#### WHAT YOU NEED TO DO:
Could you repeat the listing from its start through the line containing "Play at speed", swapping "particular" for "specific" and leaving everything else as it is?

#### DATA SHOWN:
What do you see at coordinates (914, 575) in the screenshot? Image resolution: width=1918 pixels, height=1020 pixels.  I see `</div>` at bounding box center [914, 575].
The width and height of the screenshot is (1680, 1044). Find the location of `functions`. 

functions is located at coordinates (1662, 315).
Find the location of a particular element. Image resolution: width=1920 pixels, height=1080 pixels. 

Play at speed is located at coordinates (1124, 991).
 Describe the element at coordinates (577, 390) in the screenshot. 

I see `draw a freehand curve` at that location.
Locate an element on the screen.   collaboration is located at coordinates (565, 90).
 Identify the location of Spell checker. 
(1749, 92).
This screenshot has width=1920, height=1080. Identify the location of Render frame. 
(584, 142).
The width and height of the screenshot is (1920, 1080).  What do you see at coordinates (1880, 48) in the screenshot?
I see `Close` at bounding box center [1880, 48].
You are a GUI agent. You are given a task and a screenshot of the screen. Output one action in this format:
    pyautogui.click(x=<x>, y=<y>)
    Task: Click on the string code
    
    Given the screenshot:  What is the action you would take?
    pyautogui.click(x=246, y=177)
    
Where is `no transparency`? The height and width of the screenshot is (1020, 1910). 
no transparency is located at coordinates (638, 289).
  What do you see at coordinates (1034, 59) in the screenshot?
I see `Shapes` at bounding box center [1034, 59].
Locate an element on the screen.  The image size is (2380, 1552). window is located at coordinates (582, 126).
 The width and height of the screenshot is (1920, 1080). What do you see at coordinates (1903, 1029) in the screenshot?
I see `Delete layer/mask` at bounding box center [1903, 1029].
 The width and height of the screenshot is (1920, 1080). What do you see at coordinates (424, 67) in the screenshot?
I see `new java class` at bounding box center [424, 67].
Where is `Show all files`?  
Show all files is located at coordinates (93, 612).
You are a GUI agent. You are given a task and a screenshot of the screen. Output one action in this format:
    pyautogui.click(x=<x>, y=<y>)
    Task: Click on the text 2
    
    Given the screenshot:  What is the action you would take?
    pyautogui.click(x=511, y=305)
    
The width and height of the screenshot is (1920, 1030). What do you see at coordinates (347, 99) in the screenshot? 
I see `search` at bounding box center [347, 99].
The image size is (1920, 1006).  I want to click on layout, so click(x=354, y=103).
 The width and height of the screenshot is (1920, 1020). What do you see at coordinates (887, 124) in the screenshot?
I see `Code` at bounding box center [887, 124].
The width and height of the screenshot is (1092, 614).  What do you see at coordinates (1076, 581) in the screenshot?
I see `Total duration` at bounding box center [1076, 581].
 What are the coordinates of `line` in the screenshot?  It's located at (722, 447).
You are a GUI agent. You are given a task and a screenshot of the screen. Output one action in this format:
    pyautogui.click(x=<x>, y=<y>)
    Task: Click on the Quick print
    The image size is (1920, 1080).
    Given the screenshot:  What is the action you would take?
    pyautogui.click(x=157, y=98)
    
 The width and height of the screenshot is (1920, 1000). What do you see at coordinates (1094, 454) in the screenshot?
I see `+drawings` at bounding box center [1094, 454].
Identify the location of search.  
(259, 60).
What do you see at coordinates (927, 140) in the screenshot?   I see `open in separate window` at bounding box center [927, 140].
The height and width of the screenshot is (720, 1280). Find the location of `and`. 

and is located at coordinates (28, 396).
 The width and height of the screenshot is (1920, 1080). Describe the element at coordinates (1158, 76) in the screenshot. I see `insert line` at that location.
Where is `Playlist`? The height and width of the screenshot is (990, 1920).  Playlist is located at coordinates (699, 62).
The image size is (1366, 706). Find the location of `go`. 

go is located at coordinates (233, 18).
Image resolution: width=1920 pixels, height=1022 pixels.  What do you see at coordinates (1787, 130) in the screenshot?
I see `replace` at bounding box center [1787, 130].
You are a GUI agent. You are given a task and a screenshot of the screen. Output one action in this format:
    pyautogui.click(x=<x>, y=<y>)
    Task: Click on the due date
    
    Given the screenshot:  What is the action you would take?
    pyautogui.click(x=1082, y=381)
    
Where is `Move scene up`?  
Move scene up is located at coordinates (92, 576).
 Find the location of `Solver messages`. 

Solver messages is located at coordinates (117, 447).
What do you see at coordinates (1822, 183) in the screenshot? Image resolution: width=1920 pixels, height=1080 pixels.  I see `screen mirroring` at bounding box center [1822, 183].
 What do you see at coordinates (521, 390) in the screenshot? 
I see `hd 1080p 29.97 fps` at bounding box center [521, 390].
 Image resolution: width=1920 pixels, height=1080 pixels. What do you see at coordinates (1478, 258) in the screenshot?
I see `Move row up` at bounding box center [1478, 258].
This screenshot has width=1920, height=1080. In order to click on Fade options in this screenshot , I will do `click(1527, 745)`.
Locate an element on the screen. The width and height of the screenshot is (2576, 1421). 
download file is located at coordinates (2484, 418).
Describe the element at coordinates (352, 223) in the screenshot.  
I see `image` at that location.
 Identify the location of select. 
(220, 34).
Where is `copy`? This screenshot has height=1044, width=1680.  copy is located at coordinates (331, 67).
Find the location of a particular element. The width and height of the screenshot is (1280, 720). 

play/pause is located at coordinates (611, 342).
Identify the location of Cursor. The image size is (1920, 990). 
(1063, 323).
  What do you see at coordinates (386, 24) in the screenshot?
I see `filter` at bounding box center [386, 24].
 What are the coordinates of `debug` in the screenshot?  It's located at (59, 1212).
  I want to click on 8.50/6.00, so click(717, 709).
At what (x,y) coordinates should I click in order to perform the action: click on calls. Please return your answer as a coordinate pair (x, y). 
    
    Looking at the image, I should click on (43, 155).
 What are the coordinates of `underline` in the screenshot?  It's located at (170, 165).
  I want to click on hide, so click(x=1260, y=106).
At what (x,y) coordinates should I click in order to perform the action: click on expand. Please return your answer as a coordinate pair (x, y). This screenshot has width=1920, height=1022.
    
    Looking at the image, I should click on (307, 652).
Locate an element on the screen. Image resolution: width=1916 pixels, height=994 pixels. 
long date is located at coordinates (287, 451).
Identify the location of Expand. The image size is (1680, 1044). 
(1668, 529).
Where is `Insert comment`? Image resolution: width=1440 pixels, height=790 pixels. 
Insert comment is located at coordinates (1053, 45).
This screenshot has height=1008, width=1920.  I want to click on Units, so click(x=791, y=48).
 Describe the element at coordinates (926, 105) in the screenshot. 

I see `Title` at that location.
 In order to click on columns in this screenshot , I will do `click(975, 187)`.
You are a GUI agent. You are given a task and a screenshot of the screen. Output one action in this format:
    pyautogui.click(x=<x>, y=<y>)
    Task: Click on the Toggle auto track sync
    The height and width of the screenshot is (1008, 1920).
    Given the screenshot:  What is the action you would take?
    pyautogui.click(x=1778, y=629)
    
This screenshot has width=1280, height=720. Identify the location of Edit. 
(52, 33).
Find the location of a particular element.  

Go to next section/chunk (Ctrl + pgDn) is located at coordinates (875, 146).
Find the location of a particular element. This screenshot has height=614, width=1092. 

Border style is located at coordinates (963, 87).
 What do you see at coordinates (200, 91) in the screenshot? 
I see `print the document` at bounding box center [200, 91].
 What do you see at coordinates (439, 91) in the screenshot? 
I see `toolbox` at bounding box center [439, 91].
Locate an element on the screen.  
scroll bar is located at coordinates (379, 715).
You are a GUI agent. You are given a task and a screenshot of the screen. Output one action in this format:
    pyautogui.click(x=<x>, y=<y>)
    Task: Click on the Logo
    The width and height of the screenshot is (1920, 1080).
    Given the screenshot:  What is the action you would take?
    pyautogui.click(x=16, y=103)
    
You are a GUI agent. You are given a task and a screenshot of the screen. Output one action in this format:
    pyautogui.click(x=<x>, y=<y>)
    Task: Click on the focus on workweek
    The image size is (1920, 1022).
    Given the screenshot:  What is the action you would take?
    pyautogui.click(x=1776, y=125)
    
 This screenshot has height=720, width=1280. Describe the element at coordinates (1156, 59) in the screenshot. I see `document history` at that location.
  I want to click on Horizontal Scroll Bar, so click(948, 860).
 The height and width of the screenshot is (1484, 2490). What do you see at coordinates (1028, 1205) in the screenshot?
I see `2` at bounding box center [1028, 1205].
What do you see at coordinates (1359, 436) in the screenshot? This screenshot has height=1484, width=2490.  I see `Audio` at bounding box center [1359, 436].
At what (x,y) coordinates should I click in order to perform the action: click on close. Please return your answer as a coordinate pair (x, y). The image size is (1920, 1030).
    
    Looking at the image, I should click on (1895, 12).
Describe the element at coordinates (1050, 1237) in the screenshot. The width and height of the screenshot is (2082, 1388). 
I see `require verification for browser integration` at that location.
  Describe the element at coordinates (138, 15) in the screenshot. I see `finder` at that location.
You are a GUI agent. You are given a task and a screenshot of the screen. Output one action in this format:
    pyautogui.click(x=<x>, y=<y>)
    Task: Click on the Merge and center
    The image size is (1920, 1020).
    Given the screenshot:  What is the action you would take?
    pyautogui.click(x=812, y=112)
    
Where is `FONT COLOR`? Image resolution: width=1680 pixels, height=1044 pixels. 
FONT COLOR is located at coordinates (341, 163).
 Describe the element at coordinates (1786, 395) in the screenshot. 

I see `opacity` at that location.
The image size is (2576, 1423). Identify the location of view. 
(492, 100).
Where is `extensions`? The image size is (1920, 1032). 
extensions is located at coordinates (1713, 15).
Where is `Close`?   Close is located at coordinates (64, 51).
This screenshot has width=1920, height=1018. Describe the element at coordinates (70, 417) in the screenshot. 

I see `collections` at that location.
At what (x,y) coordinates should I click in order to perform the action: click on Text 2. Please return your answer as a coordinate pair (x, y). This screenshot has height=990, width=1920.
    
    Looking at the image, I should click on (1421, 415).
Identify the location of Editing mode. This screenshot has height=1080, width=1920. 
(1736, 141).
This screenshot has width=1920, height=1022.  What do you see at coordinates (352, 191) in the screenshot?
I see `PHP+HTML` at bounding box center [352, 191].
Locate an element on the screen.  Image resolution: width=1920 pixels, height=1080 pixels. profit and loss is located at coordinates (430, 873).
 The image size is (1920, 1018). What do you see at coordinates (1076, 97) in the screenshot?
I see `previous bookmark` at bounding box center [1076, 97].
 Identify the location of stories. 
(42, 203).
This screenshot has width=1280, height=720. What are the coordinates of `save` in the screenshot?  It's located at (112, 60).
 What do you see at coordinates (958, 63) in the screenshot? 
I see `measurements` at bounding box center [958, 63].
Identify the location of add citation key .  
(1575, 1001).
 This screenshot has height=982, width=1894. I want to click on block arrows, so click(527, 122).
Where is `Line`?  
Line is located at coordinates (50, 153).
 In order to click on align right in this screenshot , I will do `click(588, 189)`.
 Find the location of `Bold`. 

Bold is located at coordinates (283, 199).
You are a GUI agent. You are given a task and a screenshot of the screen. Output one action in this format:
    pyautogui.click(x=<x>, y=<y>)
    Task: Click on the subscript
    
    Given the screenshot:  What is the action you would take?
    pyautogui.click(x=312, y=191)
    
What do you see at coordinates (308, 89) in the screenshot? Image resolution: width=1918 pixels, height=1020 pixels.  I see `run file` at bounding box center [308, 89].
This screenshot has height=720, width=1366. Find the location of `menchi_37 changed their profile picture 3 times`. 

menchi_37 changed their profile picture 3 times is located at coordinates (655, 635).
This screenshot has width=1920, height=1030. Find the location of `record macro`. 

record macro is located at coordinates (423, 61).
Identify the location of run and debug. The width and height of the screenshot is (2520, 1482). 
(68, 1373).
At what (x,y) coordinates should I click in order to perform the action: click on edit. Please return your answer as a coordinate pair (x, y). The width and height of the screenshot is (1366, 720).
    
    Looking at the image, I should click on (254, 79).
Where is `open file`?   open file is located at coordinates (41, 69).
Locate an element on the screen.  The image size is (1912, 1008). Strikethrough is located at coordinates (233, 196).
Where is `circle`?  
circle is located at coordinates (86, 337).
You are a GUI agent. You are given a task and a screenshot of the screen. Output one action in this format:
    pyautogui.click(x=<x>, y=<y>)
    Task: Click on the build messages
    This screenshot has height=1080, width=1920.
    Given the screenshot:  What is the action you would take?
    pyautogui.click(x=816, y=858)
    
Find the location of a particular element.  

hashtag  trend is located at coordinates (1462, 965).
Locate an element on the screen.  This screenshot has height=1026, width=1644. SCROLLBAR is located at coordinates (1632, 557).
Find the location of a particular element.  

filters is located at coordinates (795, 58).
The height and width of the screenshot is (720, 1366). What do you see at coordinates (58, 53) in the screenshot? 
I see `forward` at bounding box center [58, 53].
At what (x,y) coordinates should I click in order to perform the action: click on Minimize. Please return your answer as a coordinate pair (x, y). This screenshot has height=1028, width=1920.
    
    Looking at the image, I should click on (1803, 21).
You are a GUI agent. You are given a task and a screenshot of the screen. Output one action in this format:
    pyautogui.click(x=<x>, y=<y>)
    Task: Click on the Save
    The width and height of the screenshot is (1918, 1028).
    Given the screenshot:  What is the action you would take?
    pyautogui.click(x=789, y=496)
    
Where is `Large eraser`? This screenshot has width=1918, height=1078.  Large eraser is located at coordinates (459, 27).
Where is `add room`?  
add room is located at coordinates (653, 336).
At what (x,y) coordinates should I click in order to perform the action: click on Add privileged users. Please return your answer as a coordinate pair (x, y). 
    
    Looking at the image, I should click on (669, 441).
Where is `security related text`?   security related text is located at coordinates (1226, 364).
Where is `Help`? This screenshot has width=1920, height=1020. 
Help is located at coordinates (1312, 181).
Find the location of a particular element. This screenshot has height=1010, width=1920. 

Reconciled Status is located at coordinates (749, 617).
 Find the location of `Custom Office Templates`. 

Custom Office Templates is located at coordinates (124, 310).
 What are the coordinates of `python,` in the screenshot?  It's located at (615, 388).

#### EXERCISE OUTPUT:
What do you see at coordinates (914, 575) in the screenshot? Image resolution: width=1918 pixels, height=1020 pixels.  I see `</div>` at bounding box center [914, 575].
The width and height of the screenshot is (1680, 1044). Find the location of `functions`. 

functions is located at coordinates (1662, 315).
Find the location of a specific element. Image resolution: width=1920 pixels, height=1080 pixels. 

Play at speed is located at coordinates (1124, 991).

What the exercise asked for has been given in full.